Although the proposed rule could benefit both employers and America's nearly 12 million gig workers, what makes it especially notable is the widening transatlantic divergence on labor laws. 

In December 2024, the European Union adopted rules to "reclassify many gig workers as employees," explains the French-based Institute for Research in Economic and Fiscal Issues. As employees, these workers are entitled to benefits paid for by employers, like sick leave and social security, which could have several unintended economic consequences. E.U. member states have until December 2026 to implement these regulations into national laws. 

The difference between American and European labor laws goes beyond gig work. In the U.S., employers can terminate workers at any time and for almost any reason, while employees, too, can leave at any time, for any reason. 

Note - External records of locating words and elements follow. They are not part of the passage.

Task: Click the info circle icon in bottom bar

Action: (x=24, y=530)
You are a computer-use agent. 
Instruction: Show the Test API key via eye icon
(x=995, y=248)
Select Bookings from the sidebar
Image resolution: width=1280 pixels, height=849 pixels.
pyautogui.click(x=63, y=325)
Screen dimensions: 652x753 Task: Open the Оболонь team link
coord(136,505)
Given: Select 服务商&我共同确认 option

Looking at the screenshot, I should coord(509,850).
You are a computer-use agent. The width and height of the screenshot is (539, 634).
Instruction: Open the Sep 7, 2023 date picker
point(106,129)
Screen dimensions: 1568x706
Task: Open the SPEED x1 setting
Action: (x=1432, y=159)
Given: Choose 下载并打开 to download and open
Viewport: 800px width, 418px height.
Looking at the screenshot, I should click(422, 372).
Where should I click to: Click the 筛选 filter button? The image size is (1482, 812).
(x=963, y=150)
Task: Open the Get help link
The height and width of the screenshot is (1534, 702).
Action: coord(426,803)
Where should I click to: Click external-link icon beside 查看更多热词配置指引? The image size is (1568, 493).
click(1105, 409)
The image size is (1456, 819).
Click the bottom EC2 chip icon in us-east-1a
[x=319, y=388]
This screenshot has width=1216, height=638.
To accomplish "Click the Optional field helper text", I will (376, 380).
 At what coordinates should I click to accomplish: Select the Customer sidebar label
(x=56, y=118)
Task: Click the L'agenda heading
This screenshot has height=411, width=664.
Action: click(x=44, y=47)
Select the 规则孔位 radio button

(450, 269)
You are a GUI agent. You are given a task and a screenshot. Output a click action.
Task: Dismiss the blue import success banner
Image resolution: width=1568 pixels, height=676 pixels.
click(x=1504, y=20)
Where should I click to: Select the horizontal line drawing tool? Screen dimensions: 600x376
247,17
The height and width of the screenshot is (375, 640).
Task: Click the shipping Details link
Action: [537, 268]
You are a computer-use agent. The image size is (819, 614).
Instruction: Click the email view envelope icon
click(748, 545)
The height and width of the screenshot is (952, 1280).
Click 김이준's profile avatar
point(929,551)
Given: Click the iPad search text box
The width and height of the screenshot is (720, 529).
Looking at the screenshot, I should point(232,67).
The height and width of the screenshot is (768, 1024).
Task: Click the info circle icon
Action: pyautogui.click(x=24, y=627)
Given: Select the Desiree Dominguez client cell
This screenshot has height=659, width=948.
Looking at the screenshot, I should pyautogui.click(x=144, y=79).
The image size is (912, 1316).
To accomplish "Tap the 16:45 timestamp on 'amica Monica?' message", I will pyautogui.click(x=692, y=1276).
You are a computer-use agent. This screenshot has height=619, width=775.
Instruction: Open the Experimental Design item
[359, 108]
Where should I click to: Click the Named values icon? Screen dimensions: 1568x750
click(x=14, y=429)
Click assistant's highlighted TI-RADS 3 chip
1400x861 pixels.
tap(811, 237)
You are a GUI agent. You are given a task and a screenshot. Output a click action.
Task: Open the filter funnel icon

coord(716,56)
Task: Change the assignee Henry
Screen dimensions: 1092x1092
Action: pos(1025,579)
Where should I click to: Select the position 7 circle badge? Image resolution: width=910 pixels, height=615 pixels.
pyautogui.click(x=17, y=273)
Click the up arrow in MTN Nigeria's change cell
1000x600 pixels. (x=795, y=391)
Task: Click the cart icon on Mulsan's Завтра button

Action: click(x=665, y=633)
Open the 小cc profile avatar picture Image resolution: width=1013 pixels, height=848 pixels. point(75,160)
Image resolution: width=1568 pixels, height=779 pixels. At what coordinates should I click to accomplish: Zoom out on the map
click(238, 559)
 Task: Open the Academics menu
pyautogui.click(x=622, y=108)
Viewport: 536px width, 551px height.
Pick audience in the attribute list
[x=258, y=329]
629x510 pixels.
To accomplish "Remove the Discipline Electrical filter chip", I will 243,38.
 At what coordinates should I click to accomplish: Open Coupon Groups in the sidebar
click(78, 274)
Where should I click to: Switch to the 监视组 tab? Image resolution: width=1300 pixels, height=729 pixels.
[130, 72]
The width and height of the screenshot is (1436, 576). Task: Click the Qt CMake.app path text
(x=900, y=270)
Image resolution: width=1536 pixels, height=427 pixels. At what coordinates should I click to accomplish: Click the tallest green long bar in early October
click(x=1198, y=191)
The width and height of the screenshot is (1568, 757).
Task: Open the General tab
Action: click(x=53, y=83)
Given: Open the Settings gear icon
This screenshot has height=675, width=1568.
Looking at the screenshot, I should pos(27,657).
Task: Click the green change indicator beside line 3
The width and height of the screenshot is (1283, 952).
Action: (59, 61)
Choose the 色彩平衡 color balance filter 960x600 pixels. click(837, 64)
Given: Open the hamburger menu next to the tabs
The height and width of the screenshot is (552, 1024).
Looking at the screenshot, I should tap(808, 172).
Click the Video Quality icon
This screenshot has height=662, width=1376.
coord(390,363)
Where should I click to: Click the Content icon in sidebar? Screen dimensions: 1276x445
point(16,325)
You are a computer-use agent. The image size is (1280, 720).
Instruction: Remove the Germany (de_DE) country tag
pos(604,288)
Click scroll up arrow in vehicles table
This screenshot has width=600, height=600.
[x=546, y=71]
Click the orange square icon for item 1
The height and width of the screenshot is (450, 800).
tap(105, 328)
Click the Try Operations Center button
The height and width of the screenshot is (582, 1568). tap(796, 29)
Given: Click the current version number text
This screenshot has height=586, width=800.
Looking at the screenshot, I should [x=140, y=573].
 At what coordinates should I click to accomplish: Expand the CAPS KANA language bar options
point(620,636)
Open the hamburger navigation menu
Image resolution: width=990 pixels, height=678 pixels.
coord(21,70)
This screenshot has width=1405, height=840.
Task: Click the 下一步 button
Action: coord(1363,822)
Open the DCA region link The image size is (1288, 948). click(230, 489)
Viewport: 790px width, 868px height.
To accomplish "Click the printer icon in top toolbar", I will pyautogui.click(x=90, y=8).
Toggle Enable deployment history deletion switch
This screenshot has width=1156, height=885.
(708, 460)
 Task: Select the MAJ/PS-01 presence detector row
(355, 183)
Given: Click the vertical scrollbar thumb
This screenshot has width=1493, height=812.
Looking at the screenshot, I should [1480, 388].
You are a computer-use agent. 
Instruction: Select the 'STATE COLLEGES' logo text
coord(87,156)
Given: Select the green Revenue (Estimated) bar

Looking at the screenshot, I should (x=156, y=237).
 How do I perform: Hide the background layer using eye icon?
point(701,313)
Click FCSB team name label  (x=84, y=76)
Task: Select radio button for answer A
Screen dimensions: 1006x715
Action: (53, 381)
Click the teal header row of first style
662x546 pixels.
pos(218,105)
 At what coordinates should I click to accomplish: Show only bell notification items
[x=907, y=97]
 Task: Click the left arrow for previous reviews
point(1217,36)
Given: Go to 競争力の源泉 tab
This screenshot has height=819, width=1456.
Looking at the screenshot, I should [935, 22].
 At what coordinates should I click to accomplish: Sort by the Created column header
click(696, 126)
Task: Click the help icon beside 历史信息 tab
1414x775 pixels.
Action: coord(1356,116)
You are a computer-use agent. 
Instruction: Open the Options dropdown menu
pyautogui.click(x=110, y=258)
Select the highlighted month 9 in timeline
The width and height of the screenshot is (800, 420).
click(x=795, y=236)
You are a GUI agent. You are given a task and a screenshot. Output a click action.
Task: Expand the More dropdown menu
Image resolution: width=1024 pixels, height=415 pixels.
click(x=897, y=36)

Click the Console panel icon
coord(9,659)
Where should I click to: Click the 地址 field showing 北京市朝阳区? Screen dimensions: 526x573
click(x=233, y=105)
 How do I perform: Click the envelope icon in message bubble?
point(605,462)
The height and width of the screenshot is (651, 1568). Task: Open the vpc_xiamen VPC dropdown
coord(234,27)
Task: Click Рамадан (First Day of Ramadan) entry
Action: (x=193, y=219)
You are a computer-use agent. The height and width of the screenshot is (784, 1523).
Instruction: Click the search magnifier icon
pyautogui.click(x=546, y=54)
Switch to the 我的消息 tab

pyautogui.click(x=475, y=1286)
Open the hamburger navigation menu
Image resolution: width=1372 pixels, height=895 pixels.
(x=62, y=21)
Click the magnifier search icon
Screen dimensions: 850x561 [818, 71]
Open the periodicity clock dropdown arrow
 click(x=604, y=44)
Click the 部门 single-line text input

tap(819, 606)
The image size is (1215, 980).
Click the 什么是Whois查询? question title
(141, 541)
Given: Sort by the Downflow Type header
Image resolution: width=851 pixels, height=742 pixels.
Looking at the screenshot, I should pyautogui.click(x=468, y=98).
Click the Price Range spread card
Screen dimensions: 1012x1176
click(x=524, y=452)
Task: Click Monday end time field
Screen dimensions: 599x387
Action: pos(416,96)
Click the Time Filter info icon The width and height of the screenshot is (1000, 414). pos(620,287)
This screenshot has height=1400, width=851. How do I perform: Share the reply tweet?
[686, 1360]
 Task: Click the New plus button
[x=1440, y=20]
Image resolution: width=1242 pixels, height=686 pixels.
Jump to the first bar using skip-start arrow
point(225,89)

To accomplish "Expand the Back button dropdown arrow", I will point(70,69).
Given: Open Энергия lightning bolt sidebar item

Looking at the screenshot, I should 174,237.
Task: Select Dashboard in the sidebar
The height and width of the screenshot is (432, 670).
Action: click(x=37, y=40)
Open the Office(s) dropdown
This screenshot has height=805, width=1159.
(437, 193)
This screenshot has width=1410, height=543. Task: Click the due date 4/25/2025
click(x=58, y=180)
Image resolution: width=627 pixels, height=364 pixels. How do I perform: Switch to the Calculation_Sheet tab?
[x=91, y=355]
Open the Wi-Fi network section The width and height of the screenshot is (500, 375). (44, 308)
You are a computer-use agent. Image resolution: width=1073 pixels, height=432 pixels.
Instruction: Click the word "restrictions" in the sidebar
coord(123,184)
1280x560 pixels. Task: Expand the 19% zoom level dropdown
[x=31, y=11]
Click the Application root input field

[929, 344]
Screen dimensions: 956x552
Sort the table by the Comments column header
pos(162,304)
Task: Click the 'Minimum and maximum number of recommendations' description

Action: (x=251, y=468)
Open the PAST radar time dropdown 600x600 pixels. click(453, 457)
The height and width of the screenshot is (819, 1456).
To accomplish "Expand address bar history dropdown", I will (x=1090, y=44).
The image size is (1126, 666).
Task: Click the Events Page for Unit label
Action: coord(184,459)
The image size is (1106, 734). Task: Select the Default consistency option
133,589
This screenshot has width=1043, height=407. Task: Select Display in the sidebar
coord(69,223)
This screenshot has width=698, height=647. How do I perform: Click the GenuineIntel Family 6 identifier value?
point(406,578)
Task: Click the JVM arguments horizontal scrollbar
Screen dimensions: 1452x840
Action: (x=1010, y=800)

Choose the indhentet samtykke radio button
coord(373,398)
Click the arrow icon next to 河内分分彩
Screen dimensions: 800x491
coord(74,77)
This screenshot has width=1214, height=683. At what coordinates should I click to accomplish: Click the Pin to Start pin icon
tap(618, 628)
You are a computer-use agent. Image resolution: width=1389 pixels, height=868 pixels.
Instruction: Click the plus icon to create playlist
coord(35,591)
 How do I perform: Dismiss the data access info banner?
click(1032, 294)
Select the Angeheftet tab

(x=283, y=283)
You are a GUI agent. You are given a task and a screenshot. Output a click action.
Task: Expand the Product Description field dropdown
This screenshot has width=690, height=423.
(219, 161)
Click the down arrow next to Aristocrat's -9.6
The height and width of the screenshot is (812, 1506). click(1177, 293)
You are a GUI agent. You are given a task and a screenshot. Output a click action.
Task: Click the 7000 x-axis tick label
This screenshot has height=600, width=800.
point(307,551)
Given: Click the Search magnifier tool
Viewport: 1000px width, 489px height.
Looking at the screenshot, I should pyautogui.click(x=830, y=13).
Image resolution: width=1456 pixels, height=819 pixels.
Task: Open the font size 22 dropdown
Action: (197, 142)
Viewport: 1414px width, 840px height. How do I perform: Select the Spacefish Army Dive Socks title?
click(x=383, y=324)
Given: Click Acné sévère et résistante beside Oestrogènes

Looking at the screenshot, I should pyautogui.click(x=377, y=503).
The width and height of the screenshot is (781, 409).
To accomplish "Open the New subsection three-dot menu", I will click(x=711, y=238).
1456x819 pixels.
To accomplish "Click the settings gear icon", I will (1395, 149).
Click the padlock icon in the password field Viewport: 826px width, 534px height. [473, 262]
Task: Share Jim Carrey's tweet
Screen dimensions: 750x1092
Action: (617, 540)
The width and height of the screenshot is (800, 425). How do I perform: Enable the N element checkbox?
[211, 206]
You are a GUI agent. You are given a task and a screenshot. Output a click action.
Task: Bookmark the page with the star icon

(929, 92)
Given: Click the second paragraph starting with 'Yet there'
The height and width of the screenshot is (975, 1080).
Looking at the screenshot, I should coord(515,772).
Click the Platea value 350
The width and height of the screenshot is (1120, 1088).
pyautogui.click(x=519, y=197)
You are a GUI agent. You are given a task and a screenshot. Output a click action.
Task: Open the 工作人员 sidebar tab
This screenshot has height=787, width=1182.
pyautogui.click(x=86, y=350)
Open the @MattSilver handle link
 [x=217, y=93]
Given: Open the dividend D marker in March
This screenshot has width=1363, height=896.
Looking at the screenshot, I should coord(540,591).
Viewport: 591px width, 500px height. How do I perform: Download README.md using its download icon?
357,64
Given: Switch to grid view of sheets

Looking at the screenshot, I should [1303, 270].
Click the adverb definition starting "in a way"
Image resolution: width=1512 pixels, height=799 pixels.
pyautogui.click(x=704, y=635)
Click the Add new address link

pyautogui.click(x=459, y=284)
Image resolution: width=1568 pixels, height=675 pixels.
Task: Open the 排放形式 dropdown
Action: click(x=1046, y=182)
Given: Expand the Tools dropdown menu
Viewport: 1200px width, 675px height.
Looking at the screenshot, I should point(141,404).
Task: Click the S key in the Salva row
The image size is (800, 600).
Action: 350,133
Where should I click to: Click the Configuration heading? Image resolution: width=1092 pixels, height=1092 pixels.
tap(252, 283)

Laying someone off in Europe is not so simple. German law, for example, requires companies to consider a variety of factors, including age, family obligations, and years of service, before deciding on layoffs. Employees who take on a caregiving role in their families are fully protected from dismissal for two years from the day they begin working. As a result, 10 times as many American workers are fired each month as German workers are on a per capita basis. 

As Pieter Garicano argues in Works in Progress, rules like these incentivize companies in Europe to shift away from industries that are susceptible to layoffs, like AI and tech. Consequently, European economies are less conducive to innovation and experimentation. They are also less friendly to new and inexperienced workers.

In the United Kingdom, where economic growth forecasts are being downgraded and unemployment is set to peak in 2026, the government is actively making things worse. The Employment Rights Bill, which passed through Parliament at the end of 2025, gave all workers the right to file a lawsuit for unfair dismissal after six months of employment. This legislation, which may have been well-intentioned, contributes to the general reluctance employers have to hire an inexperienced young employee who is more likely to be fired. Indeed, the U.K. now has the highest youth unemployment rate in Europe, which is set to jump to 5.3 percent in 2026. Meanwhile, 25 percent of working-age people are out of work, and in the last quarter of 2025, almost 13 percent of 16- to 24-year-olds were not in school, vocational training, or a job, according to the Office for National Statistics. That is almost a million young people not afforded the dignity, responsibility, or purpose work gives.

Innovation requires risk and experimentation. America recognizes this, and it has yielded immense economic benefits. Europe, on the other hand, has not grasped this concept, which is one of the many reasons why the average European has less than their American counterpart.